These smoky, creamy-in-the-center eggs are topped with spoonfuls of caviar—a luxurious combination of flavors and textures. IN shanghai, this dish is prepared with Chinese duck eggs that containing a red yolk; they're unavailable in the U.S. Regular duck eggs make a fine substitute.
- 4 duck eggs
- 1 tsp. salt
- 1⁄4 cup black tea leaves
- 1 Tbsp. long-grain rice
- 2 Tbsp. flour
- 1 Tbsp. sugar
- Pinch of five-spice powder
- 9 shiso leaves, 1 julienned
- 4 tsp. caviar, such as sevruga or osetra
Put the eggs into a small pot, cover with water, and bring to a boil over high heat. Add salt, reduce heat to low, and simmer, covered, for 1 minute. Remove the pot from the heat and let sit, covered, to gently cook the eggs for 2 minutes. Immediately transfer eggs to a large bowl of ice water and let chill for 10 minutes. Drain. Gently crack and peel the eggs. Pat the eggs dry.
Put the tea, rice, and 1⁄4 cup water into a small bowl and let soak for 3 minutes. Drain the tea mixture in a fine sieve, shaking out any excess water. Line a large flat-bottomed wok and its lid with heavy-duty aluminum foil, pressing the foil against the bottom. Spread the tea mixture in the bottom of the wok, sprinkle the flour, sugar, and five-spice powder over the top, and place a small metal heatproof rack over the mixture. Place the eggs on rack spaced 2" apart.
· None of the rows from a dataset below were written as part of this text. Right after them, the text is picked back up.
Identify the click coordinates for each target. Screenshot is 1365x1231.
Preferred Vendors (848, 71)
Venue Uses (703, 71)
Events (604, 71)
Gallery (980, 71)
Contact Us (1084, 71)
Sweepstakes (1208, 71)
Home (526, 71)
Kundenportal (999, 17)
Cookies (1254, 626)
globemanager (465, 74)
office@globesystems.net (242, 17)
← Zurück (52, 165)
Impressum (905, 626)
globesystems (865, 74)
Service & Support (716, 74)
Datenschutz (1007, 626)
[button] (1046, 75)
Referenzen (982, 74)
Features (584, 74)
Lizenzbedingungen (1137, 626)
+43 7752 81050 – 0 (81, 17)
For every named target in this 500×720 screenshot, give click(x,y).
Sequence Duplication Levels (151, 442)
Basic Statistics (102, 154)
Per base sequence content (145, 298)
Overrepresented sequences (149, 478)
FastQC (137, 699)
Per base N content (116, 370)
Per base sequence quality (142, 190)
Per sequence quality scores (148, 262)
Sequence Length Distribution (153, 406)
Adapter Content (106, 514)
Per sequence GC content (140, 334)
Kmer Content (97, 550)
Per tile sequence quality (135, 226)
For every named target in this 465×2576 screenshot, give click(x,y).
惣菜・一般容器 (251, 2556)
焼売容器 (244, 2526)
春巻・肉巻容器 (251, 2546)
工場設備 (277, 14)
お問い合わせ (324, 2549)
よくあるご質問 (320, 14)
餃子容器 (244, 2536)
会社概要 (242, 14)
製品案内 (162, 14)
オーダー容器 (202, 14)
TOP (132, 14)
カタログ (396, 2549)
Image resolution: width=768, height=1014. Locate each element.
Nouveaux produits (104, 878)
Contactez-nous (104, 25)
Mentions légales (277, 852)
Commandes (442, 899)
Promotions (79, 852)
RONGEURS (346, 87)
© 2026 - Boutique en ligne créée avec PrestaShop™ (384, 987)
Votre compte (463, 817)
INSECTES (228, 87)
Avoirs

Open your windows and turn on the exhaust fan. Heat the wok over high heat until the tea mixture begins to smoke, 2 1⁄2–3 minutes. Cover tightly with the lid and continue to smoke until eggs are tinged golden yellow, 5–6 minutes. Remove from the heat and transfer eggs to a clean work surface. (Cool and discard the tea mixture.) Slice the eggs in half lengthwise and place each half atop a whole shiso leaf on a platter. Garnish the yolk of each egg with a dollop of caviar and a little of the julienned shiso leaf. Serve promptly.